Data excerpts
━━━━━━━━━━
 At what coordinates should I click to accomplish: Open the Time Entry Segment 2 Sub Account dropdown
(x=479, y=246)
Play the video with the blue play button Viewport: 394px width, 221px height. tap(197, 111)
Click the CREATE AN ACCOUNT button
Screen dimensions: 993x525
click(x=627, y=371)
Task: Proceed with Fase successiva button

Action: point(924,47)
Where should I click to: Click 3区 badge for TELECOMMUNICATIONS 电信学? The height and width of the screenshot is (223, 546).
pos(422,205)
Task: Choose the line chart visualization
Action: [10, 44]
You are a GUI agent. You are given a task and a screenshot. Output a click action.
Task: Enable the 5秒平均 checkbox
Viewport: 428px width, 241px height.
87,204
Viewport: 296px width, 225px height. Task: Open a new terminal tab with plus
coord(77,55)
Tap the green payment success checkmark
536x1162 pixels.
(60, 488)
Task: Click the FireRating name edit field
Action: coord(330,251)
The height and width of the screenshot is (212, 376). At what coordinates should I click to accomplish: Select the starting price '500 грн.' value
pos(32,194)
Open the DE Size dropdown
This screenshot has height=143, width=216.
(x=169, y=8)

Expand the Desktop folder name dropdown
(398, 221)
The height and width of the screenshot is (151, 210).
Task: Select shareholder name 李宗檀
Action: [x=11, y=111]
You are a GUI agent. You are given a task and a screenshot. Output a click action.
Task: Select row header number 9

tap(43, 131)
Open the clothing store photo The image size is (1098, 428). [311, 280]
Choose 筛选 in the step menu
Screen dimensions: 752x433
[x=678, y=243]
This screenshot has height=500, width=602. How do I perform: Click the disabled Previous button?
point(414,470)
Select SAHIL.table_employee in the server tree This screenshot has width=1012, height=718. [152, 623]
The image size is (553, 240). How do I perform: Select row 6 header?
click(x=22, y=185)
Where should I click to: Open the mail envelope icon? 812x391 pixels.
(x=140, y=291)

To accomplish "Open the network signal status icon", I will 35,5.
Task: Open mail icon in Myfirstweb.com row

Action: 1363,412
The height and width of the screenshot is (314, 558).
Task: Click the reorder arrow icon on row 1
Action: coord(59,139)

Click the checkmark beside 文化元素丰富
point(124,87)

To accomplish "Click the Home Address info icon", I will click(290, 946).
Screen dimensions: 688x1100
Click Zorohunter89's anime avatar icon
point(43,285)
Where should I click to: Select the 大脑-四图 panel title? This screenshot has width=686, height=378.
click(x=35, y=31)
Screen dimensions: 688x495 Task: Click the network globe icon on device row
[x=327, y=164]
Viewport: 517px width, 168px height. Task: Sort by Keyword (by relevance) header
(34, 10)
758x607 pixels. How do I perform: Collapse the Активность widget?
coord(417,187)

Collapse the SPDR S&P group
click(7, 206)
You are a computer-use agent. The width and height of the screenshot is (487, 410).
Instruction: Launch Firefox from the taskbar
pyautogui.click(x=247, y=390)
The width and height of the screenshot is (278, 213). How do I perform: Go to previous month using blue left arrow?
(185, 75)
━━━━━━━━━━
The line containing "Screen dimensions: 688x495" and every line after it, up to and including the last line of the records, should be reproduced exactly, with nothing else.

• OUTPUT OF THE TASK:
Screen dimensions: 688x495 Task: Click the network globe icon on device row
[x=327, y=164]
Viewport: 517px width, 168px height. Task: Sort by Keyword (by relevance) header
(34, 10)
758x607 pixels. How do I perform: Collapse the Активность widget?
coord(417,187)

Collapse the SPDR S&P group
click(7, 206)
You are a computer-use agent. The width and height of the screenshot is (487, 410).
Instruction: Launch Firefox from the taskbar
pyautogui.click(x=247, y=390)
The width and height of the screenshot is (278, 213). How do I perform: Go to previous month using blue left arrow?
(185, 75)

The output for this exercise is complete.